Your objective: Copy the listing below line for line, keeping every character unchanged.
-- begin --
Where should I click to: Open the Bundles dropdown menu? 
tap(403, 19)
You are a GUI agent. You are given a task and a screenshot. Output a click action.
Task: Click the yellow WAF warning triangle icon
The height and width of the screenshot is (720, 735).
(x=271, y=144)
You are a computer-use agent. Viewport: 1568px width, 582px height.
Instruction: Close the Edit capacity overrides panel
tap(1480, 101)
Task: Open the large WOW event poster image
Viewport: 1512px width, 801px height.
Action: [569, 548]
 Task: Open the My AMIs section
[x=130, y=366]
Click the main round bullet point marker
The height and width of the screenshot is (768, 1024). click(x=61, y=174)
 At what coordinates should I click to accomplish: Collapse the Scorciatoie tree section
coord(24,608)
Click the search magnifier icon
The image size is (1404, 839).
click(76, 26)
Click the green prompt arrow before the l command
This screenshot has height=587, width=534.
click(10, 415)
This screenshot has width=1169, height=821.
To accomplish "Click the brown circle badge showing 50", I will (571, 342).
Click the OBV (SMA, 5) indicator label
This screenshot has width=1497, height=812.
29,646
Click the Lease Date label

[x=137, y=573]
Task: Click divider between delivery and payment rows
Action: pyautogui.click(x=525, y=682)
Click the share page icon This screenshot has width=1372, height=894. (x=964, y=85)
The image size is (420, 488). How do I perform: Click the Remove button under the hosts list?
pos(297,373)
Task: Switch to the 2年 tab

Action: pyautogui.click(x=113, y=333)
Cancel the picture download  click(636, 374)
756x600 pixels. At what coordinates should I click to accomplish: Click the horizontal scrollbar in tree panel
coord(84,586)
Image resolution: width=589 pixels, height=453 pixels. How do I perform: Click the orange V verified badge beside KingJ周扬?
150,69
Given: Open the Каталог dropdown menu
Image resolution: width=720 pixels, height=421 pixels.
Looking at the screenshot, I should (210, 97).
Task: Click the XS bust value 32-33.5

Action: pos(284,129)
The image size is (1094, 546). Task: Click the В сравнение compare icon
-- end --
Task output:
Where should I click to: Open the Bundles dropdown menu? 
tap(403, 19)
You are a GUI agent. You are given a task and a screenshot. Output a click action.
Task: Click the yellow WAF warning triangle icon
The height and width of the screenshot is (720, 735).
(x=271, y=144)
You are a computer-use agent. Viewport: 1568px width, 582px height.
Instruction: Close the Edit capacity overrides panel
tap(1480, 101)
Task: Open the large WOW event poster image
Viewport: 1512px width, 801px height.
Action: [569, 548]
 Task: Open the My AMIs section
[x=130, y=366]
Click the main round bullet point marker
The height and width of the screenshot is (768, 1024). click(x=61, y=174)
 At what coordinates should I click to accomplish: Collapse the Scorciatoie tree section
coord(24,608)
Click the search magnifier icon
The image size is (1404, 839).
click(76, 26)
Click the green prompt arrow before the l command
This screenshot has height=587, width=534.
click(10, 415)
This screenshot has width=1169, height=821.
To accomplish "Click the brown circle badge showing 50", I will (571, 342).
Click the OBV (SMA, 5) indicator label
This screenshot has width=1497, height=812.
29,646
Click the Lease Date label

[x=137, y=573]
Task: Click divider between delivery and payment rows
Action: pyautogui.click(x=525, y=682)
Click the share page icon This screenshot has width=1372, height=894. (x=964, y=85)
The image size is (420, 488). How do I perform: Click the Remove button under the hosts list?
pos(297,373)
Task: Switch to the 2年 tab

Action: pyautogui.click(x=113, y=333)
Cancel the picture download  click(636, 374)
756x600 pixels. At what coordinates should I click to accomplish: Click the horizontal scrollbar in tree panel
coord(84,586)
Image resolution: width=589 pixels, height=453 pixels. How do I perform: Click the orange V verified badge beside KingJ周扬?
150,69
Given: Open the Каталог dropdown menu
Image resolution: width=720 pixels, height=421 pixels.
Looking at the screenshot, I should (210, 97).
Task: Click the XS bust value 32-33.5

Action: pos(284,129)
The image size is (1094, 546). Task: Click the В сравнение compare icon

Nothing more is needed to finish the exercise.